1. Explain the aim of the activity.
2. Ask the first group of actors to perform their role play about bad practice in dispensing HIV/AIDS-related drugs.
3. Facilitate a group discussion about what was wrong or unhelpful about the way the drugs were prescribed in the role play. Encourage participants to ask each other questions and to make comments.
4. Ask the second group of actors to perform their role play about good practice in dispensing HIV/AIDS-related drugs.
5. Facilitate a group discussion about what was good or helpful about the way the drugs were prescribed in the role play. Encourage participants to ask each other questions and to make comments.
6. Facilitate a group discussion about what has been learned from the activity, based upon questions such as:
• What could be the results of bad practice in prescribing HIV/AIDS-related drugs?
• What are the two or three essential points of good practice that should always be remembered, whatever the circumstances?
• Encourage the actors not to overact in the role plays and to try to show the type of situations that might occur in real life.
• Encourage participants to identify simple and practical messages about good practice, so that they can use them in their everyday work on prescribing HIV/AIDS-related drugs.
At a skills-building workshop, NGO/CBO participants acted out a role play to illustrate bad practice in dispensing drugs to people with HIV/AIDS-related health problems:
Role play 1: A patient has finished her drugs, but tells the doctor that she has a stomach pain. The caregiver asks the doctor about the drugs, but he refuses to talk to her. He looks through his bag and gives several more drugs to the patient, quickly telling her how often to take them, but not checking to see if she has understood. Afterwards, the patient cannot remember the information and asks her caregiver what to do. Together they decide she should take one of each kind of tablet. The patient does this and develops a headache. When the doctor comes back again, he is angry. The caregiver tells him he should have explained better, but the doctor shouts at her and tells her it's none of her business.
The participants discussed the role play and noted that the doctor did not act responsibly, did not do his job well, and did not seem to know what to do about side-effects. They also noted that he should not only have information about drugs but training in how to dispense them well.

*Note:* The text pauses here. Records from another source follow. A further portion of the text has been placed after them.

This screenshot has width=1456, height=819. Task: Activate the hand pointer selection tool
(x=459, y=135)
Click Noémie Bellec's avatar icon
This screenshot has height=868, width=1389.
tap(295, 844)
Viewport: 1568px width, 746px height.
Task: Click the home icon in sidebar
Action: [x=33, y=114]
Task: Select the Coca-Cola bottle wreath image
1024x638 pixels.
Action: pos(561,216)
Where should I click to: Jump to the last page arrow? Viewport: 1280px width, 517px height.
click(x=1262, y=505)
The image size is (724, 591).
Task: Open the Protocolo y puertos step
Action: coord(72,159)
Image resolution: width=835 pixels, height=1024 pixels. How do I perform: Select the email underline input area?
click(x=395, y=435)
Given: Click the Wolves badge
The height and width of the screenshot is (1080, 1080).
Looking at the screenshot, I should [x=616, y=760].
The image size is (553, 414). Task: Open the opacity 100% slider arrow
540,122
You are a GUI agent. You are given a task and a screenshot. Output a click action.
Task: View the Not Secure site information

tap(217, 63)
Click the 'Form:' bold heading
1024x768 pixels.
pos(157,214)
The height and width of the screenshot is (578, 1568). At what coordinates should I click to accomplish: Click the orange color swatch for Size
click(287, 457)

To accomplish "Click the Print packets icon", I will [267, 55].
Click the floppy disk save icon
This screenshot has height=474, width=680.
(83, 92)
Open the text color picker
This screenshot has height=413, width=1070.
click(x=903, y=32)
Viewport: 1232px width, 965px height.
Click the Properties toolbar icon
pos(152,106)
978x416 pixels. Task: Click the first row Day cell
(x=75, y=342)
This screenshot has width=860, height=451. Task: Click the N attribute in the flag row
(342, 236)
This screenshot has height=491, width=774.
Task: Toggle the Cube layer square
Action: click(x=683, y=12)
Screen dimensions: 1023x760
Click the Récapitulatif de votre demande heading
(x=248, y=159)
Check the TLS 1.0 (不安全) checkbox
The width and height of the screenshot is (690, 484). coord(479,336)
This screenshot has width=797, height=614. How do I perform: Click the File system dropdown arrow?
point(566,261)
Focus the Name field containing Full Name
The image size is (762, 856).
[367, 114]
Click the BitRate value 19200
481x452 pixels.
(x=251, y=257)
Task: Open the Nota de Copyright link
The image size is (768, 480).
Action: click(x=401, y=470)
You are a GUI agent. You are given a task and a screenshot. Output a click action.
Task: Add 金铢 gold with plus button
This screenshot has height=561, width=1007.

The NGO/CBO participants then acted out a role play to illustrate good practice in dispensing drugs to people with HIV/AIDS-related health problems:
Role play 2: The doctor comes to see a patient with a chest infection and cough. The doctor examines him thoroughly, and lifts him up so that he can breathe and cough more easily. He asks what medicines the patient has already taken, and if he has had any previous treatment from elsewhere. The patient says no, because other health workers are afraid to come near him in case they catch the infection. The doctor explains carefully how to take the medicines, why the patient should take them, and when he should take them. He writes the information down, and gets the patient to repeat the instructions back to him. The doctor also asks the patient's wife to repeat the instructions in case the patient does not remember them clearly. He tells them what side-effects to expect from the medicines and what to do about them. He also tells them about what other care is needed, such as sitting up when the patient needs to cough.
The participants discussed the role play and noted that the doctor had a good relationship with patient and family, a good way of explaining, and that the patient trusted the doctor. They also noted that talking about side-effects is important, because otherwise the patient might stop taking drugs when he should not.
Afterwards, the facilitator led a group discussion about what had been learned from the activity. For example, participants agreed that the results of bad practice vary from damaging the relationship between the treatment provider and patient to putting the patient's life in danger.
Reference: Adapted from a workshop on access to HIV-related treatment, Khmer HIV/AIDS NGO Alliance and the International HIV/AIDS Alliance, Cambodia, May 2001.